— START OF SOURCE TEXT —

Graphing conic sections, summary:

An equation of the form

alpha x^2 + beta x + gamma y^2 + delta y + lambda = 0

is quadratic in both x and y.  Depending on the values of alpha and gamma (the coefficients of x^2 and y^2) this equation can yield a straight line, a parabola, an ellipse or a hyperbola.

It is not difficult to find and graph the curve after completing the square on x if alpha is nonzero, and on y if beta is nonzero.

 

y = x^2 is the basic parabola, vertex at (0, 0), going through points (-1, 1) and (1, 1), axis of symmetry the y axis.

y = A x^2 is the basic parabola stretched vertically by factor A, vertex at (0, 0), going through points (-1, A) and (1, A).

y - k = A (x - h)^2 is the parabola y = A x^2 shifted horizontally h units and vertically k units.  Its vertex is at (h, k) and it passes through the points (h + 1, k + A) and (h - 1, k + A).

y = a x^2 + b x + c can be put into the preceding form by completing the square on x, and moving any remaining constant to the y side of the equation.

The zeros of y = a x^2 + b x + c occur when a x^2 + b x + c = 0; by the quadratic formula they occur at x = (-b +- sqrt(b^2 - 4 a c) ) / (2 a).  The line x = - b / (2 a) is halfway between the zeros, if they exist; and whether the zeros exist or not this line is the axis of symmetry.  The vertex lies at x coordinate -b / ( 2 a).  The y coordinate of the vertex is found by plugging the x coordinate into the equation.  If the y coordinate of the vertex is y_0, then at x = -b / (2 a) + 1 and at x = -b / (2 a) - 1 the y coordinate is y_0 + a, where a is the coefficient of x^2.

x = y^2 is the basic parabola with vertex at (0, 0), going through points (1, 1) and (1, -1), axis of symmetry the x axis.

Its general form is x - h = A ( y - k )^2, with vertex at (h, k), and it passes through the points (h + A, k - 1) and (h + A, k + 1).

These parabolas occur as a result of the form alpha x^2 + beta x + gamma y^2 + delta y + lambda = 0 when one, but not both, of alpha and gamma (the coefficients of x^2 and y^2) is zero.

 

This can be generalized to the x-z or y-z planes in 3-dimensional space, where we can get parabolas like z - k = A (x - h)^2, or x - h = A ( z - k)^2, or z - k = A ( y - h)^2, or y - h = A ( z - k )^2.

Similar generalizations apply to ellipses and hyperbolas.

 

x^2 + y^2 = 1 is the basic circle of radius 1 centered at the origin.

x^2 / r^2 + y^2 / r^2 = 1 would be a circle of radius r centered at the origin.

x^2 / a^2 + y^2 / b^2 = 1 would be an ellipse centered at the origin, with semiaxes a in the x direction and b in the y direction.

(x-h)^2 / a^2 + (y- k)^2 / b^2 = 1 is an ellipse centered at the (h, k), with semiaxes a in the x direction and b in the y direction.

— END OF SOURCE TEXT —
— START OF DATA PROVIDED —

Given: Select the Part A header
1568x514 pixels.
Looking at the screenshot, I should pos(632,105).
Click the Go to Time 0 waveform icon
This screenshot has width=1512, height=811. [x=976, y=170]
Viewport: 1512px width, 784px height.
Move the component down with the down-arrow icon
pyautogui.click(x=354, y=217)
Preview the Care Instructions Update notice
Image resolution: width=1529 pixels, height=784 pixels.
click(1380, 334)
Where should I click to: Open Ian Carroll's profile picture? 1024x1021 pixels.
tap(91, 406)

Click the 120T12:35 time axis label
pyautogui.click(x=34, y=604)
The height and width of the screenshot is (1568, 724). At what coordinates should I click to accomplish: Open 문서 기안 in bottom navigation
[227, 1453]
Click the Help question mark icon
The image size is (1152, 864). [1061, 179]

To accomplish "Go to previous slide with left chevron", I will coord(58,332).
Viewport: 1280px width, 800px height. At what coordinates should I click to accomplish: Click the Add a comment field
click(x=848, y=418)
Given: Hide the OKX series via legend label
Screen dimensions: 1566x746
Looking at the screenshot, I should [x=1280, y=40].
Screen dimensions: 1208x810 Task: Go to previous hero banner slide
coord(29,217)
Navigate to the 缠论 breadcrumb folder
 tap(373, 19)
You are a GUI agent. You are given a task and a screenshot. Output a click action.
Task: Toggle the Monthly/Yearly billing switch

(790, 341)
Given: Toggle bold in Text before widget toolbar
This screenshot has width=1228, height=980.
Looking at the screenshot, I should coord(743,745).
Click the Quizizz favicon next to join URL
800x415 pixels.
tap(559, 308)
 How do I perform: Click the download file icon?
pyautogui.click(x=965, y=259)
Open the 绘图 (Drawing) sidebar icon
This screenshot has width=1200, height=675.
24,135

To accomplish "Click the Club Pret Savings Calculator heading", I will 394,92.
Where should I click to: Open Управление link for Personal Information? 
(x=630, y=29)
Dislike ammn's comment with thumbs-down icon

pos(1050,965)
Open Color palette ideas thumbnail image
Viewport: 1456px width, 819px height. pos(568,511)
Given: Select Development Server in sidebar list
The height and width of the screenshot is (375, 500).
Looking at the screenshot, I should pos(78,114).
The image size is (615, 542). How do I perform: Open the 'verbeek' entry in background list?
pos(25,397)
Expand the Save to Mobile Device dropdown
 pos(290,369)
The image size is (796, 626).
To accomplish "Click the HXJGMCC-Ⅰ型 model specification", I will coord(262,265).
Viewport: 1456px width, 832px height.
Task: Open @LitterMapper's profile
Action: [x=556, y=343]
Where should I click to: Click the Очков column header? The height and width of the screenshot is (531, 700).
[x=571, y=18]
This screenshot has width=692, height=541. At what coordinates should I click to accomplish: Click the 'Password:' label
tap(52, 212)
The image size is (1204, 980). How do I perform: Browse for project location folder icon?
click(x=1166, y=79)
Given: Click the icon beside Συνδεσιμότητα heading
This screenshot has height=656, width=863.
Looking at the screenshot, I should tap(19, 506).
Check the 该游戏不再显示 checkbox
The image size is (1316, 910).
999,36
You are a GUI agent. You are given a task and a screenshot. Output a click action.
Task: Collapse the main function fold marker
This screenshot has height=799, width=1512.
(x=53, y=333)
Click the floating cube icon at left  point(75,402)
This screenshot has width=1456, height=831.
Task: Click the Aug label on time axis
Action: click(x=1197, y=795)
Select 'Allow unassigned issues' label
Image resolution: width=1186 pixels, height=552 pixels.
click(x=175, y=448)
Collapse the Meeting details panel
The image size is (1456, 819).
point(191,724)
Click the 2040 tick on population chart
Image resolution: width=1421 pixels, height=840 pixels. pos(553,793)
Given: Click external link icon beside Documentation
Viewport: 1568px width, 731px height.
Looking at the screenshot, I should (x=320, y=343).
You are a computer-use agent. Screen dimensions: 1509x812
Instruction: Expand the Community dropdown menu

— END OF DATA PROVIDED —

- REQUIRED TASKS:
**1)** Please transcribe the listing, beginning at its first line and stopping after the line that contains "tap(91, 406)".
**2)** Write the next part of the summary on graphing conic sections, picking up after its last sentence.

- ANSWERS FOR THE EXERCISE:
**1)**
Given: Select the Part A header
1568x514 pixels.
Looking at the screenshot, I should pos(632,105).
Click the Go to Time 0 waveform icon
This screenshot has width=1512, height=811. [x=976, y=170]
Viewport: 1512px width, 784px height.
Move the component down with the down-arrow icon
pyautogui.click(x=354, y=217)
Preview the Care Instructions Update notice
Image resolution: width=1529 pixels, height=784 pixels.
click(1380, 334)
Where should I click to: Open Ian Carroll's profile picture? 1024x1021 pixels.
tap(91, 406)

**2)**
A convenient way to visualize and sketch the ellipse is to draw the rectangle bounded by the lines x = h - a, x = h + a, y = k -b, y = k + b.  This rectangle is centered at (h, k) and has dimensions 2 a by 2 b, with 2 a in the x direction and 2 b in the y direction.  The ellipse is tangent to each side of this rectangle, with points of tangency being (h, k + b), (h, k - b), (h + b, k) and (h - b, k).

In general an ellipse results from the form alpha x^2 + beta x + gamma y^2 + delta y + lambda = 0 when alpha and gamma, the coefficients of x^2 and y^2, are both nonzero and both of the same sign.

 

x^2 - y^2 = 1 and -x^2 + y^2 = 1 are the basic hyperbolas.  They can be sketched by first sketching the square bounded by the lines x = -1, x = 1, y = -1 and y = 1, then sketching the diagonals and extending them to infinity in both directions.  Figure out on which axis the vertices of the hyperbola lies.  A vertex occurs when x = 0 or y = 0.  For x^2 - y^2 = 1, x can't be zero since -y^2 is negative and 1 is positive.  y can be zero, which gives you x = +- 1.  So the vertices are (-1, 0) and (1, 0).  For -x^2 + y^2 = 1, y can't be zero so the vertices are at (0, 1) and (0, -1).  The hyperbola will have two unconnected parts, one part passing through each vertex and being asymptotic to the extended diagonals.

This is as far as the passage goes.